Linux Multiprocessing

Process 0, 1 and 2

There are three initial processes in Linux:

  • process 0: idle process, the first process created by the system. It loads the whole system.
  • process 1: systemd process initializes the system. It’s the ancestor process of all the user
    processes.
  • process 2: kthreadd process coordinates all the processes

Every process in Linux has a unique non-negative process id. At any given time, there can’t be
different processes with the same id. We can use ps -ef | grep process_name to check the
details of the target process.

  • UID is the user who started the process
  • PID is the process id
  • PPID is the parent process id
  • C is the CPU usage
  • STIME is the process start time
  • TTY is the terminal device that started the process, which is not that important for now
  • TIME is the total uptime for the process
  • CMD is the command used to start this process

We can see clearly that the parent process of process 1 and 2 are process 0. Process 1 and 2
then invoke all the other processes. In other words, all processes can be traced back to
process 1 and 2, and ultimately to process 0.

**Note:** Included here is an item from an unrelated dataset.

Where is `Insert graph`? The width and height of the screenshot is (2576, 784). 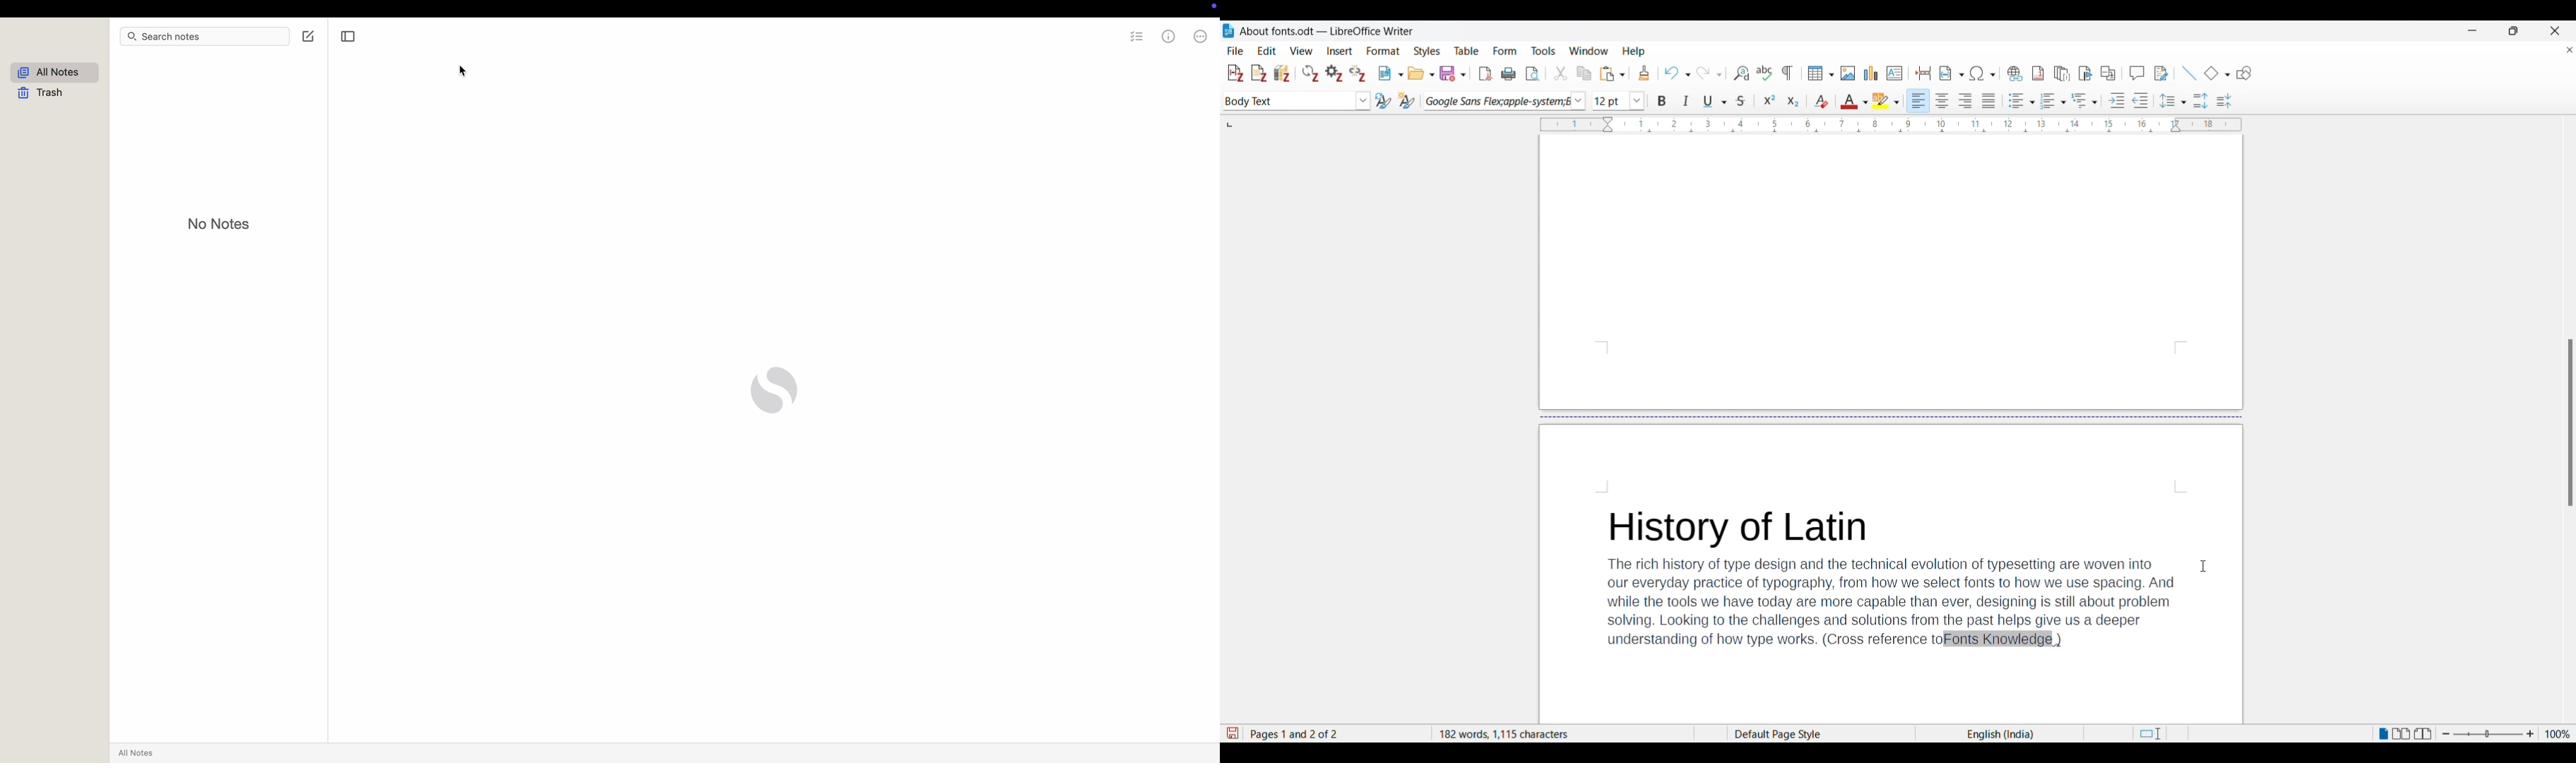 Insert graph is located at coordinates (1872, 73).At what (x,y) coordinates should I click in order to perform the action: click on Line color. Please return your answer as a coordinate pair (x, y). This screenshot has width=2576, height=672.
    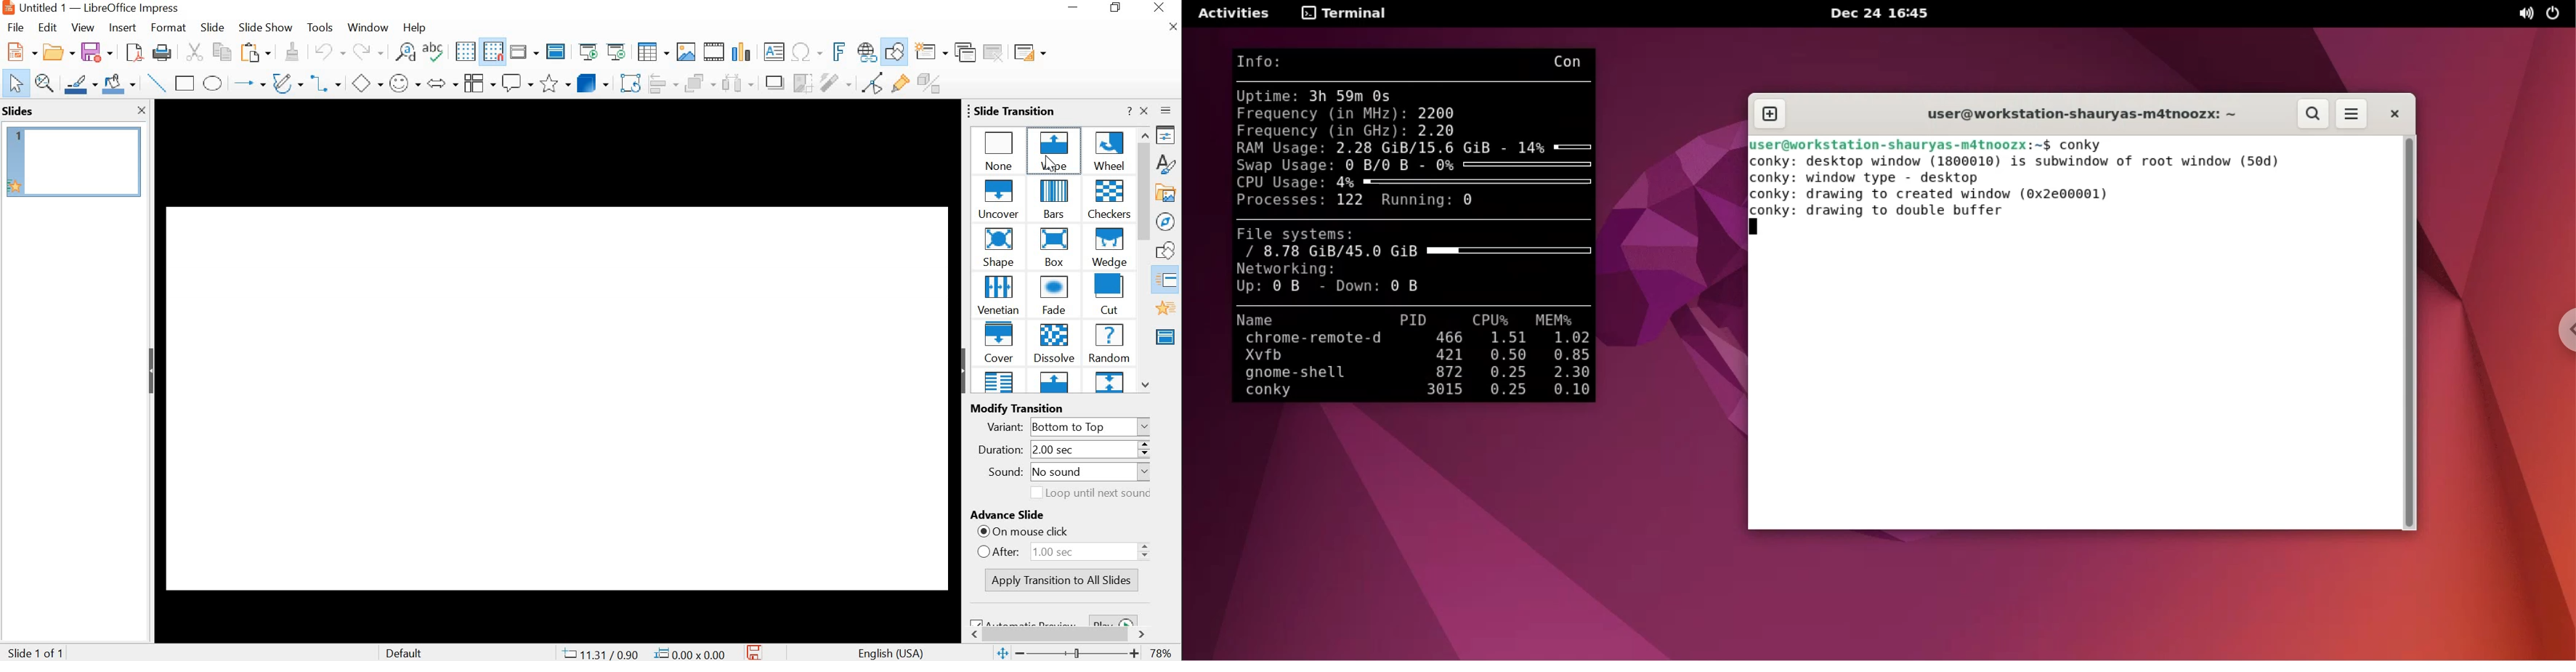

For example, in the below processes:

Command ps -ef has a process id of 20110, its parent process is 20074 which is bash, whose
parent process is 20073 which is sshd, whose parent process is 20069, whose parent process
is 1190, whose parent process is 1. So any process can be traced back to process 1 or process 2.

Similarly, if we check the process running book, we can also trace it back to process 1.

PID

There are two C functions to get process ids.

  • getpid: Get the process id
  • getppid: Get the parent process id

Let’s illustrate with a simple program:

#include <stdio.h>
#include <stdlib.h>
#include <string.h>
#include <unistd.h>

int main()
{
  printf("getpid()=%d\n", getpid());
  printf("getppid()=%d\n", getppid());

  sleep(50);
}

Compile and run:

Let’s check the running process

How to create a process in a program

  • To create a new process, we may invoke the fork function in an existing process, the new
    process is the child process and the original process is the parent process.
  • Both processes will continue with the rest of the code.
  • The fork function is invoked once and return twice. The child process returns 0, the
    parent process returns the child process’ pid.
  • The child process is a copy of the parent process, obtaining the parent process’ data spaces, stack, heap, aka they don’t share those data
#include <stdio.h>
#include <stdlib.h>
#include <string.h>
#include <unistd.h>

int main()
{
  printf("aaa=%d\n", getpid());
  sleep(10);
  printf("bbb=%d\n", getpid());

  fork();

  printf("ccc=%d\n", getpid());
  sleep(30);
  printf("ddd=%d\n", getpid());
}

At the beginning there’s only 1 process. Then the fork function is invoked to create a child process. Finally, both parent and child process will continue the rest of the program.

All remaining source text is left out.